Some mammals enter a hypometabolic state either daily torpor (minutes to hours in length) or hibernation (days to weeks), when reducing metabolism would benefit survival. The metabolic rate drops to 1～30% of normal rates, and animals sacrifice their vital biological functions such as consciousness and mobility to save metabolism, which makes them look offline. The mechanisms for such hypothermia-resistance and hypometabolism-resistance is not understood.

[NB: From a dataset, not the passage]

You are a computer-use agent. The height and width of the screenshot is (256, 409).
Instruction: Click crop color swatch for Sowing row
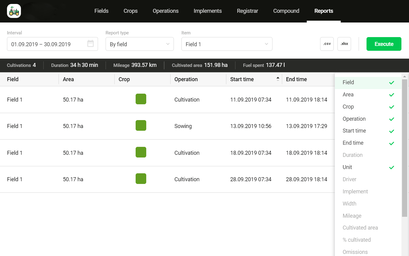tap(141, 126)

Hibernators demonstrate deep torpor by reducing both the sensitivity (H) and the theoretical set-point temperature (T_R) of the thermogenesis system, resulting in extreme hypothermia close to ambient temperature (T_A). We have developed a stable torpor induction method for mice and evaluated minimal body temperature (T_B) and oxygen consumption rate (VO₂) of fasting-induced torpor in C57BL/6J mice (B6J) under various T_As. As in hibernators, H decreased 91.5% during daily torpor while T_R only decreased 3.79 °C in mice (Sunagawa GA and Takahashi M, Sci Rep, 2016). Furthermore, we have found that C57BL/6N (B6N) has a higher metabolic rate during torpor than B6J (GA Sunagawa, 2018, BioRxiv 374975).
Interestingly, in both B6J and B6N mice strains, H is decreased as hibernators, but T_R remains relatively unchanged during daily torpor. To investigate whether the stable T_R during torpor is a common feature in mice, we have evaluated various inbred strains and found that in some strains, T_R may be reduced than B6J or B6N mice. Because T_R is suspected to be controlled centrally in mammals, we are attempting to control T_R by stimulating the central nervous system.